### [Supplied information]
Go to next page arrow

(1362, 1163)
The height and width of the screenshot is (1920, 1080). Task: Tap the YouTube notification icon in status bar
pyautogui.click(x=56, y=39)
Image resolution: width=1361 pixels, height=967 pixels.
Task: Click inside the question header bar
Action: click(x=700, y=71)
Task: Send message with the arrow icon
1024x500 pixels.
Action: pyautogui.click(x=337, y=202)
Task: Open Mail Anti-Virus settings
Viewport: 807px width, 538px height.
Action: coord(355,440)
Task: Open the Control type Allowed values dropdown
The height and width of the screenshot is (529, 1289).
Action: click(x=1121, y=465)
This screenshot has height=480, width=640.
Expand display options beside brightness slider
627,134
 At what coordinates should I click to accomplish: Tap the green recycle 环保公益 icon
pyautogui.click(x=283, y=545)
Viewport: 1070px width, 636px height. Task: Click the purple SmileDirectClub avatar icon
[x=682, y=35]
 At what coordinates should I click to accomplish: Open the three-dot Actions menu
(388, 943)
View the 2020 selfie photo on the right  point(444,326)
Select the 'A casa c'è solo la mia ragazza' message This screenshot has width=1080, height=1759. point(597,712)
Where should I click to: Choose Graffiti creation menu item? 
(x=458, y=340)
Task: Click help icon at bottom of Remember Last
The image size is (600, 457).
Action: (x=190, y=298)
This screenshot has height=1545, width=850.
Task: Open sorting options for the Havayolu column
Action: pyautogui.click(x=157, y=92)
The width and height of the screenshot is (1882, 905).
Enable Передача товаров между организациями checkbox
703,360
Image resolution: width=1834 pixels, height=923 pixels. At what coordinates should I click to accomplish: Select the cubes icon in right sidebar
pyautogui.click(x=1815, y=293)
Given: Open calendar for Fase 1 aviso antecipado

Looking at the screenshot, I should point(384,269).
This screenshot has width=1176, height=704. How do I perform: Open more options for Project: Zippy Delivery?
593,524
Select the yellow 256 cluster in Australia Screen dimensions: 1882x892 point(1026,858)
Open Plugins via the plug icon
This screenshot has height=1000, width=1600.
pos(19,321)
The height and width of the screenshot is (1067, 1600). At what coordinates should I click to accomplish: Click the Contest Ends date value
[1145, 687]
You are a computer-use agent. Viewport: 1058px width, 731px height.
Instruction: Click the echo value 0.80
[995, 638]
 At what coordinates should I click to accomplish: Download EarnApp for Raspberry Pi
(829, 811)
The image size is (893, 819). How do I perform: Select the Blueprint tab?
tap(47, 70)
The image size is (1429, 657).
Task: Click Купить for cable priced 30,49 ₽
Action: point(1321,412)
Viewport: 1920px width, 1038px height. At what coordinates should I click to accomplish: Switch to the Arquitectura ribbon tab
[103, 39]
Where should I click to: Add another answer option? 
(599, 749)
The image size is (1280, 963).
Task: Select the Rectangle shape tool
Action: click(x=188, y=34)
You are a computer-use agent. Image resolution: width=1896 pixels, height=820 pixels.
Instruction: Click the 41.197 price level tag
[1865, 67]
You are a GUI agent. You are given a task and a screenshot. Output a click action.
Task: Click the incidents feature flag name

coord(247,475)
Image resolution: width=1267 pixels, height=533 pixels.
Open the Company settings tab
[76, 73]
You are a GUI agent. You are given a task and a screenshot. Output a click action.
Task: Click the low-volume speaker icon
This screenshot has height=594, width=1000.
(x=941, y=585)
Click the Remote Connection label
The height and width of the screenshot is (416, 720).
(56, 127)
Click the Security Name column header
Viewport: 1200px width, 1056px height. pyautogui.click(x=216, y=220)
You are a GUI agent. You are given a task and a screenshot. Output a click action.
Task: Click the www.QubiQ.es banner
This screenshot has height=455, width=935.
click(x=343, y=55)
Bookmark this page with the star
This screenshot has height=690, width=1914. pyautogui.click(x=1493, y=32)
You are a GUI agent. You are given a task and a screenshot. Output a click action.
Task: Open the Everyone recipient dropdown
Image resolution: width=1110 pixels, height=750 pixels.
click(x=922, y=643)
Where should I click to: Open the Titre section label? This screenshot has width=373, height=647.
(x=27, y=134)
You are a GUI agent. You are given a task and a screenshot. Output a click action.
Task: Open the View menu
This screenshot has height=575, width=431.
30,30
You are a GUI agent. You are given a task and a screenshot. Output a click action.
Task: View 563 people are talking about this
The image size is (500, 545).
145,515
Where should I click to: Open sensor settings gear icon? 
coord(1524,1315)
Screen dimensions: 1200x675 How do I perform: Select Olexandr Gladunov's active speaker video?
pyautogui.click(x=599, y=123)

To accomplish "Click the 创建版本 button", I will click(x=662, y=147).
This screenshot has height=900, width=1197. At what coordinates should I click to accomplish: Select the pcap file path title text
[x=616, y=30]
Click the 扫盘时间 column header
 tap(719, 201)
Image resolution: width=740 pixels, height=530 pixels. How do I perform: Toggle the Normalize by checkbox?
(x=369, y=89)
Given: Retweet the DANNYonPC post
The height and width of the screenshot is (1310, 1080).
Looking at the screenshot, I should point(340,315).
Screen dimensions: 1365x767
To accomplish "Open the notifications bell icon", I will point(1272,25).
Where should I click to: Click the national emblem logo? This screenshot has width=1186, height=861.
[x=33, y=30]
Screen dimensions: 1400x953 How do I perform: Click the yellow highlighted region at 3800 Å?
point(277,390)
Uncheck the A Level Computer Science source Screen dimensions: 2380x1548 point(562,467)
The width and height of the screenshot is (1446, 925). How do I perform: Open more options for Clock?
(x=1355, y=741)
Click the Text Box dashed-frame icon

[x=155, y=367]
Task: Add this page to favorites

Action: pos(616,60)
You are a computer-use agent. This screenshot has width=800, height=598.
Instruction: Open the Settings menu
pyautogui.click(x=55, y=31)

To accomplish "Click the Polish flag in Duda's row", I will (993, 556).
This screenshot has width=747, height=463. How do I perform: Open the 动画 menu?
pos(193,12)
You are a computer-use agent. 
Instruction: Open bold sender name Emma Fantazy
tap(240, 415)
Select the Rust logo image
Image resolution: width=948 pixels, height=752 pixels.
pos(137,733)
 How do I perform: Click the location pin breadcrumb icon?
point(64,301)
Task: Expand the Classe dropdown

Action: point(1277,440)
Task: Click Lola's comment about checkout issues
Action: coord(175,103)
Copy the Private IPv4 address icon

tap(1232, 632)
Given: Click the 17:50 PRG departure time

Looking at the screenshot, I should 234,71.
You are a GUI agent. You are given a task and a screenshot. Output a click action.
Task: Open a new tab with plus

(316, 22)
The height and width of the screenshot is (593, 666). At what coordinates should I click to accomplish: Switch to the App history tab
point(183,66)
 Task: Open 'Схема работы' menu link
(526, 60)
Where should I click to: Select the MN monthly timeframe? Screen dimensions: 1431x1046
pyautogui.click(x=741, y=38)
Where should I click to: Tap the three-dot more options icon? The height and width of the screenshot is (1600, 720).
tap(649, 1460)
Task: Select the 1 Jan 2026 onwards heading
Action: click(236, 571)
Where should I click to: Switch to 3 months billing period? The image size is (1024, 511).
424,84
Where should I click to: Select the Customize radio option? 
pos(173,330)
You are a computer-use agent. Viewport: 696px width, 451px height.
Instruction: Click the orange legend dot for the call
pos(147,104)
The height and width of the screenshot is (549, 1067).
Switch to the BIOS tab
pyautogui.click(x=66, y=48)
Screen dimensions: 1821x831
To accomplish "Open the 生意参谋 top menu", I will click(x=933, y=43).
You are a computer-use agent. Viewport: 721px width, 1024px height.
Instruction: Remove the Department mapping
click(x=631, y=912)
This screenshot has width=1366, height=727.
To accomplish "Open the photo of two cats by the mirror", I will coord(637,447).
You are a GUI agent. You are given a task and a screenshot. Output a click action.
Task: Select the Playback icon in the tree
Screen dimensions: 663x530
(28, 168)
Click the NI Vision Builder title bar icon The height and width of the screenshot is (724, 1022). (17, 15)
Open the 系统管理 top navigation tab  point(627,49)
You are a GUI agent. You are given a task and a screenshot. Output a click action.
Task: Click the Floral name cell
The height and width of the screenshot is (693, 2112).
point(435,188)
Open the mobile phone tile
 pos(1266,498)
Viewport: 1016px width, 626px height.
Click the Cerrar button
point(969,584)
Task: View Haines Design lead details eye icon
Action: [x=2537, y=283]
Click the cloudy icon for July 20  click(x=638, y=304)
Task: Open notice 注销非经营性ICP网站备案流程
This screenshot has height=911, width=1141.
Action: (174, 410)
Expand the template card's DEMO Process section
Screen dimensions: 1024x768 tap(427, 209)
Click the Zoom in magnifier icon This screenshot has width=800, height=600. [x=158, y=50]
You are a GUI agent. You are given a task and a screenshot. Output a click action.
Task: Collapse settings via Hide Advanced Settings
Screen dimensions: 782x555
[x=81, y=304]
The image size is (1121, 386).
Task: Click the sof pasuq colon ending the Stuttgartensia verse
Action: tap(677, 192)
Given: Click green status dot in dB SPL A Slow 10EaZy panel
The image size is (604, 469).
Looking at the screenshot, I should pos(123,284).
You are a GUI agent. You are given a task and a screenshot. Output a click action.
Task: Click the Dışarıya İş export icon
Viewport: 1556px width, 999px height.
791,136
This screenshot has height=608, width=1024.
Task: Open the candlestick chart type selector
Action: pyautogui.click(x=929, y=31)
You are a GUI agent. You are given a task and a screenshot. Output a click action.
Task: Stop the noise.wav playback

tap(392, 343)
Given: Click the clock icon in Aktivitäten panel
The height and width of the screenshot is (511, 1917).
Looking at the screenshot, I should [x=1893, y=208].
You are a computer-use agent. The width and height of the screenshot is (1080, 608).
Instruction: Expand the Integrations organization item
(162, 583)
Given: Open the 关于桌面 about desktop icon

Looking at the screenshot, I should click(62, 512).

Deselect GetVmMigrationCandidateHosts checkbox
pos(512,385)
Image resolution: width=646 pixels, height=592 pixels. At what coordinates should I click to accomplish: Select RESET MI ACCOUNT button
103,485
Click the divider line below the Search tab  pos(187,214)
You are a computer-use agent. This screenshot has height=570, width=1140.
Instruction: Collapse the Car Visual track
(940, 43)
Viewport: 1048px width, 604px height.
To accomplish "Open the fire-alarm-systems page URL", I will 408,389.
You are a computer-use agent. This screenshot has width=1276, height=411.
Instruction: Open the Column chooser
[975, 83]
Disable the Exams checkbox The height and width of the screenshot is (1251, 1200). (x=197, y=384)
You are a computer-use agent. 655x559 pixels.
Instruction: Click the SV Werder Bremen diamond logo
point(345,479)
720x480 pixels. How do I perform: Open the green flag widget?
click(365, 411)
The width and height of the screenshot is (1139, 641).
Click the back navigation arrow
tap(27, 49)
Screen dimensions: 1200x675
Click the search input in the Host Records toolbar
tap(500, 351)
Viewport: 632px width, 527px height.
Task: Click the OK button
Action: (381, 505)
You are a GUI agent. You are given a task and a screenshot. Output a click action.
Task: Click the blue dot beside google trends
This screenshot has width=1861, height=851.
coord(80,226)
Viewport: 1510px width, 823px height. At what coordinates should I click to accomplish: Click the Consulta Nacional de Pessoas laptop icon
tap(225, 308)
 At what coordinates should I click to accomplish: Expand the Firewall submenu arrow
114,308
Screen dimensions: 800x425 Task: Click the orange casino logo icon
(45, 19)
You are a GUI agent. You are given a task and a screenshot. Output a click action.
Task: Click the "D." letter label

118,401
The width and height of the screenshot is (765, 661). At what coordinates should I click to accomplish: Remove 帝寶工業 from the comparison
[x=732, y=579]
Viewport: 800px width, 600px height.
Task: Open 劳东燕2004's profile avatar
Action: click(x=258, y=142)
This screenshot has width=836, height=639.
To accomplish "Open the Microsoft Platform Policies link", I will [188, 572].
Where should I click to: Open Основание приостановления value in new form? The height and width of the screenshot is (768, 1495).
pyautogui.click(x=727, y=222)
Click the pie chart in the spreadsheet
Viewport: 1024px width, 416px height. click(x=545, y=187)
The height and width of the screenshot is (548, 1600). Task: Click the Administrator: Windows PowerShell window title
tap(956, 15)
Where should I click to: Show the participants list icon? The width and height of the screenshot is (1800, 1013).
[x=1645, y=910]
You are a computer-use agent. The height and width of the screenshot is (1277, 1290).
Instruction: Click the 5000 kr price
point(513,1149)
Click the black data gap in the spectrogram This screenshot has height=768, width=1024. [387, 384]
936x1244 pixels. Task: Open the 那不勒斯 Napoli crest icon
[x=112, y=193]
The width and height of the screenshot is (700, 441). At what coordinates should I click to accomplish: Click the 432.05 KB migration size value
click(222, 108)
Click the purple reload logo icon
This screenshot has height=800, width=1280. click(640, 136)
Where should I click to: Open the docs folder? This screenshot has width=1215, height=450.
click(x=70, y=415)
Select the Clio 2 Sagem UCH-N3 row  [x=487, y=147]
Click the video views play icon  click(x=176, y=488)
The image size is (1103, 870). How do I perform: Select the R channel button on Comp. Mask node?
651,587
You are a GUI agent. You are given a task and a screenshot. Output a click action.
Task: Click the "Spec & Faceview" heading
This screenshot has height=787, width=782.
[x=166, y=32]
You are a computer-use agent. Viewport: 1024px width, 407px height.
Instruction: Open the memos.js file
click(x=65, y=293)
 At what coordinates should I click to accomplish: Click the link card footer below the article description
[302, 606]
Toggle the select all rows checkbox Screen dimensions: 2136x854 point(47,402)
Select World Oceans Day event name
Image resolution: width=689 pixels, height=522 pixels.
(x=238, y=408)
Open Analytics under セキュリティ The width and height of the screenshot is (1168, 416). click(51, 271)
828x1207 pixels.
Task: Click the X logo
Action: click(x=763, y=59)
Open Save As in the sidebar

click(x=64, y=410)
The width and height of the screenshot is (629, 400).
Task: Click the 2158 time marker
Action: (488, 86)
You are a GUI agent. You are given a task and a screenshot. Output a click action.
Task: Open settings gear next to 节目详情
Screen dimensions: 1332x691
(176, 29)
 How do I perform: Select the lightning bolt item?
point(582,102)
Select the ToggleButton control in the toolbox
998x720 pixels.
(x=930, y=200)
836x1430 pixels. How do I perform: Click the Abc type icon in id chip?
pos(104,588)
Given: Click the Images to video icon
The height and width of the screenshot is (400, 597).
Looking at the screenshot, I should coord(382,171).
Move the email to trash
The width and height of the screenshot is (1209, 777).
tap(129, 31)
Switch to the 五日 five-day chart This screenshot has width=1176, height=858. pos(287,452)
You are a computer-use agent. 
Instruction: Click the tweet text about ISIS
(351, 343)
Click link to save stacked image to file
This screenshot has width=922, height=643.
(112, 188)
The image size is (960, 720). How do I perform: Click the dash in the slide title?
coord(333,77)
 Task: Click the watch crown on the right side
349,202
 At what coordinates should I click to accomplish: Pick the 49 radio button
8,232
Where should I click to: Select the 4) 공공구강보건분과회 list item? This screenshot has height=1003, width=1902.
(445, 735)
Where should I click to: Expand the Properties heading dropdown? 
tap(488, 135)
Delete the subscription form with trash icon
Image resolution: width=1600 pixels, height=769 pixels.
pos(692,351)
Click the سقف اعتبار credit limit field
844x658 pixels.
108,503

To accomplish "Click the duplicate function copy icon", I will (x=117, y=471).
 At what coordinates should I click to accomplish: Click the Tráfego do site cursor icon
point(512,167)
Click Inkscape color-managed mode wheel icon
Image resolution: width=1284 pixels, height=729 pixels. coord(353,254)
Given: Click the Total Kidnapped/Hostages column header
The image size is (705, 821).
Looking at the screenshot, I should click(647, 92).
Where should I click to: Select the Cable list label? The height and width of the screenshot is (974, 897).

### [Task objective]
Copy out each line of the listing that holds the string "photo".

### [Reply]
View the 2020 selfie photo on the right  point(444,326)
To accomplish "Open the photo of two cats by the mirror", I will coord(637,447).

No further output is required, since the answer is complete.